* [INSTRUCTIONS FOR THE TASK]: From the Carto-Lab Docker page below, copy out the passage between "conda install hdbscan" and "a new environment.", inclusive, keeping every word unchanged.

* [SOURCE EXCERPT]:

++++

Example tasks¶
Note
Some of the tasks described below are only available if you self-host Carto-Lab Docker. These tasks require knowledge with Docker and WSL.
Updating packages and custom envs¶
If you need to change/update packages in worker_env
, you have two main options:
1. Temporary package installs¶
The easiest way is to write a temporary package install to the base worker_env
directly in a jupyter cell:
!/opt/conda/envs/worker_env/bin/python -m pip install geoplot alphashape
You can also use the terminal and install additional packages with conda:
- open a terminal in Jupyter Lab, type
bash
- type
conda activate worker_env
- install your dependencies (e.g.
conda install hdbscan
)
Note
The worker_env
will be reset once the Carto-Lab Docker container is restarted.
2. Persistent package installs¶
There are several options to do this. See the Jupyter introduction for a quick way to create a new environment.
If you make use of custom environments often, you may want to add a persistent bind mount to Carto-Lab Docker configuration, where the bind mount points to a location outside of the container. This folder can be used inside the container to store persistent information such as custom environments.

++++

* [DATASET EXCERPT]:

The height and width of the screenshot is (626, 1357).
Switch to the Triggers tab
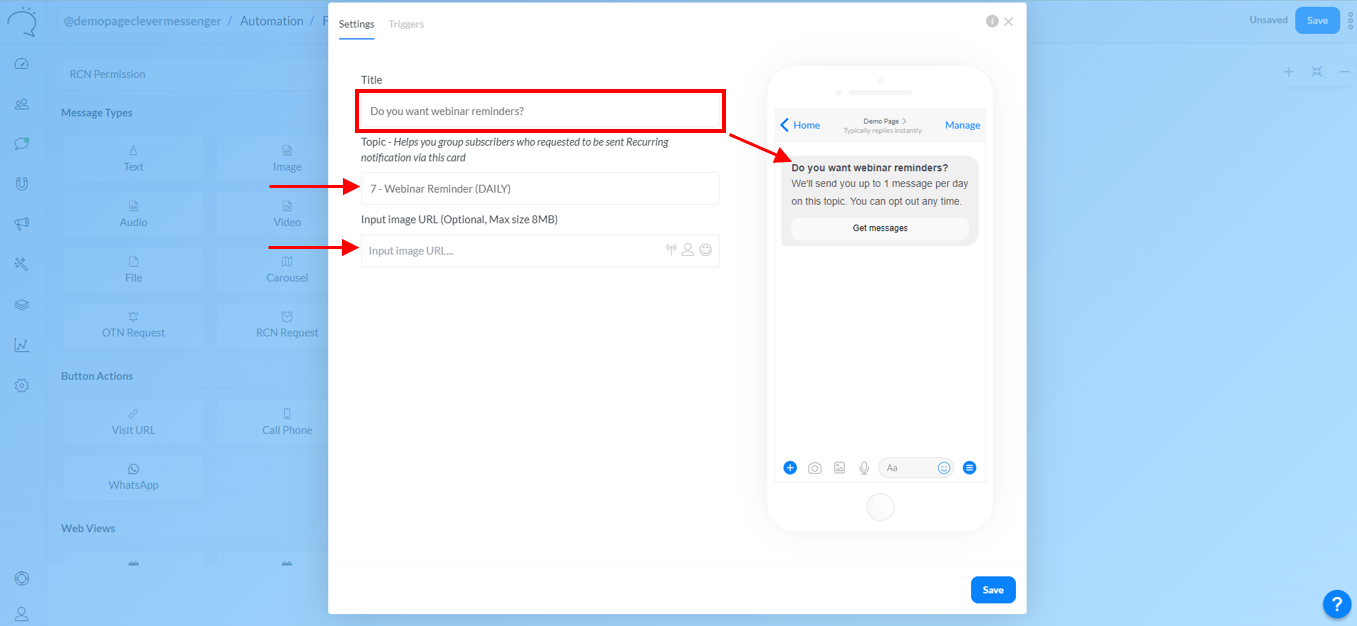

++++

* [REPLY]:
conda install hdbscan
)
Note
The worker_env
will be reset once the Carto-Lab Docker container is restarted.
2. Persistent package installs¶
There are several options to do this. See the Jupyter introduction for a quick way to create a new environment.